Directions for this task> Lay out the part that opens with the line containing "will (x=533, y=742)." and closes with the line containing "click(1219, 742)" as a Markdown table with the columns Row and Line, leaving out blank lines.

— START Listed entries —

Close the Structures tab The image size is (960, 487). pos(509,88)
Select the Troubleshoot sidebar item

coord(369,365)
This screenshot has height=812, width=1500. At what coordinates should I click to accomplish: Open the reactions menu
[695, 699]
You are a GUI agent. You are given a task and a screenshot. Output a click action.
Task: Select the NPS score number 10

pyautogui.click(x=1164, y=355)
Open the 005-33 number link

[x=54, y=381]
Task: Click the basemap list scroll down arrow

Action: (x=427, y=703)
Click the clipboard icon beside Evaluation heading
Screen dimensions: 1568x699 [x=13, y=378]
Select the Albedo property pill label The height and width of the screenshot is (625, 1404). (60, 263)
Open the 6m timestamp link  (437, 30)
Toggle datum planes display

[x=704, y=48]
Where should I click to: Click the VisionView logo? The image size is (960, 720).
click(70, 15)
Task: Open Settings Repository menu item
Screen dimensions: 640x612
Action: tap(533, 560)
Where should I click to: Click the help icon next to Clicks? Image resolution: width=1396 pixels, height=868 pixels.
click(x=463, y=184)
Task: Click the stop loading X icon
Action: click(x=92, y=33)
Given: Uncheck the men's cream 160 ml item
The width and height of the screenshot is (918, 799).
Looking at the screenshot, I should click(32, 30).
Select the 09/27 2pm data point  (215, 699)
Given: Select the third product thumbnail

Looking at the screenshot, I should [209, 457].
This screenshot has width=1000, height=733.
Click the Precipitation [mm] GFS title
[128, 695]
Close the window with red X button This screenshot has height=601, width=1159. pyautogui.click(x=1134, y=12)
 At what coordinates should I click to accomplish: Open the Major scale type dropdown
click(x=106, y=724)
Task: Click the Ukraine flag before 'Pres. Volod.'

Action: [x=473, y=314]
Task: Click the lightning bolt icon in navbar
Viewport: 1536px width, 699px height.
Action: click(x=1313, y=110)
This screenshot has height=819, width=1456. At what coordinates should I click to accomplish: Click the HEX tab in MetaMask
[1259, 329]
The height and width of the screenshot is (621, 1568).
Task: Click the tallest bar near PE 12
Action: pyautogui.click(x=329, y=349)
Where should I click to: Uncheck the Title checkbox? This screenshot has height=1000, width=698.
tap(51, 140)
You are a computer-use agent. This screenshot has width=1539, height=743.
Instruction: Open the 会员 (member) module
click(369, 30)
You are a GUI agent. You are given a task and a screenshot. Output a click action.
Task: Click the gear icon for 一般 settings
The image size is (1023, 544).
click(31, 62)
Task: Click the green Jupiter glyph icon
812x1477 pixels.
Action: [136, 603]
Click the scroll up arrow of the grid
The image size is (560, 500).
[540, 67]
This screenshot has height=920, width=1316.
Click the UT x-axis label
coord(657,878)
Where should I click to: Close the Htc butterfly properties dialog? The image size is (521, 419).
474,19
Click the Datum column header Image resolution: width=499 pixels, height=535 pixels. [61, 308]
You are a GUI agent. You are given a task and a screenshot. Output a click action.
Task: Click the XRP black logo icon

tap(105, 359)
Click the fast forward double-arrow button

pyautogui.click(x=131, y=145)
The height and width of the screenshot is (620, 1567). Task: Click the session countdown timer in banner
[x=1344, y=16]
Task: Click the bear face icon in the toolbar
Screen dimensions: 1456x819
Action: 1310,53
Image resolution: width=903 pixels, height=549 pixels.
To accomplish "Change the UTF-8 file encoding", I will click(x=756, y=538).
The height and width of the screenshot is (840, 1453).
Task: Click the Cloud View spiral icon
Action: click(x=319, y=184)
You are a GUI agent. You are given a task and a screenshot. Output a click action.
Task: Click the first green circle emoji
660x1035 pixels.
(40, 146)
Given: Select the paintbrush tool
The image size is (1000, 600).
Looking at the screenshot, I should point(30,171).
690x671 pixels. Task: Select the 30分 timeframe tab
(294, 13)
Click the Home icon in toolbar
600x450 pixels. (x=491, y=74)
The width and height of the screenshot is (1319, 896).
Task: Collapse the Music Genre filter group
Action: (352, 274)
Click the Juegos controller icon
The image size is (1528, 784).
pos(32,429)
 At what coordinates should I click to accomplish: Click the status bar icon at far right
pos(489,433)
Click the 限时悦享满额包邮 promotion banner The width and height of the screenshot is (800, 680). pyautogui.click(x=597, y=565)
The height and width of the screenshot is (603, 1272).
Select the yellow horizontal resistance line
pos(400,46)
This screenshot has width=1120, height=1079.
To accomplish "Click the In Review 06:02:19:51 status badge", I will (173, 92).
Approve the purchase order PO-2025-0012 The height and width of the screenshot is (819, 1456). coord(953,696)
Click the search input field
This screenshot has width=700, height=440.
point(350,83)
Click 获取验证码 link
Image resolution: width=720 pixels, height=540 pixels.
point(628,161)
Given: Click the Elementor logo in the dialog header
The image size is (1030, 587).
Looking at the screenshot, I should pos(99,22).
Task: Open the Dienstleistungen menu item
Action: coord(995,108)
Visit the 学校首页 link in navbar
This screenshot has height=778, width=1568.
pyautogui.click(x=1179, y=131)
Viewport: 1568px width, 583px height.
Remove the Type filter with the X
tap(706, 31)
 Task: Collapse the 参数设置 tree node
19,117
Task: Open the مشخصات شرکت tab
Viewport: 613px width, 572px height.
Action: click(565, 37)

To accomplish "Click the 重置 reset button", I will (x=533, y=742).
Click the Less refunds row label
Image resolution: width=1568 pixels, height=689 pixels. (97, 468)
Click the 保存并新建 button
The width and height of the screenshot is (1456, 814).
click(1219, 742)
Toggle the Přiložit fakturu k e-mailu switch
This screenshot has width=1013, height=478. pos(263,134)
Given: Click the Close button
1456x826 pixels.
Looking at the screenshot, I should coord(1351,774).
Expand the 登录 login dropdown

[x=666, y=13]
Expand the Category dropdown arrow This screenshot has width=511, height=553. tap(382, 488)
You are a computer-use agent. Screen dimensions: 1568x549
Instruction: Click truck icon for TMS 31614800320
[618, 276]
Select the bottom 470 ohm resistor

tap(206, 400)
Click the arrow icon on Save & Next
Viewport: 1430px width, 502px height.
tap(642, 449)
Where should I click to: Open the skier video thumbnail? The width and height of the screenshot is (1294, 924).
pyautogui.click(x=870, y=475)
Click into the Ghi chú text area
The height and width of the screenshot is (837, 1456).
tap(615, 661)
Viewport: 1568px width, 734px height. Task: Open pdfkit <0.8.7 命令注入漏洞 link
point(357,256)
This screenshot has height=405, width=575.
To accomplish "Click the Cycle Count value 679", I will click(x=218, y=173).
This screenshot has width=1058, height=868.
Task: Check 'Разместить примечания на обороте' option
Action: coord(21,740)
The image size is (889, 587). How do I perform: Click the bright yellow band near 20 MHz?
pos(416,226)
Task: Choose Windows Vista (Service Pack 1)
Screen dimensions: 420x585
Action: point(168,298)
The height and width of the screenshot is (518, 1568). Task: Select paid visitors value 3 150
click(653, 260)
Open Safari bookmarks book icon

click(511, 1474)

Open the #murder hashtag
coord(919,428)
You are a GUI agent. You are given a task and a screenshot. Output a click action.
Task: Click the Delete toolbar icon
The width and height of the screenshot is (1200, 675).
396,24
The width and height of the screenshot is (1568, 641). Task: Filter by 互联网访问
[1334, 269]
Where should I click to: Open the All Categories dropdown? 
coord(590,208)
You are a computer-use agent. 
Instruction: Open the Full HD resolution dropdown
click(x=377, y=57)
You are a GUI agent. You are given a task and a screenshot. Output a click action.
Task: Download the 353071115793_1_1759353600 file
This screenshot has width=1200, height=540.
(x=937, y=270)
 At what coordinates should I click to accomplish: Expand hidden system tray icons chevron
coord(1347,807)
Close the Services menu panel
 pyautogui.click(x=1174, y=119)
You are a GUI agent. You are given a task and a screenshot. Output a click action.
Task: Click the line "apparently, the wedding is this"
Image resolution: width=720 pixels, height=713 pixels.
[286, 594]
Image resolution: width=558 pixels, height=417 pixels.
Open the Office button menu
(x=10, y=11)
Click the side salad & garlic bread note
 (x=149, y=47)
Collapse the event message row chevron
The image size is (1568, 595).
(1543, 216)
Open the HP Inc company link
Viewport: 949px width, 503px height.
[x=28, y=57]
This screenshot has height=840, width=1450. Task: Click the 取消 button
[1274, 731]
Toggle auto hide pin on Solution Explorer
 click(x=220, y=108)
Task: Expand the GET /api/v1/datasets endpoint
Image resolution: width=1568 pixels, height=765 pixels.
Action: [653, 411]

— END Listed entries —

Task answer>
| Row | Line |
|---|---|
| 1 | To accomplish "Click the 重置 reset button", I will (x=533, y=742). |
| 2 | Click the Less refunds row label |
| 3 | Image resolution: width=1568 pixels, height=689 pixels. (97, 468) |
| 4 | Click the 保存并新建 button |
| 5 | The width and height of the screenshot is (1456, 814). |
| 6 | click(1219, 742) |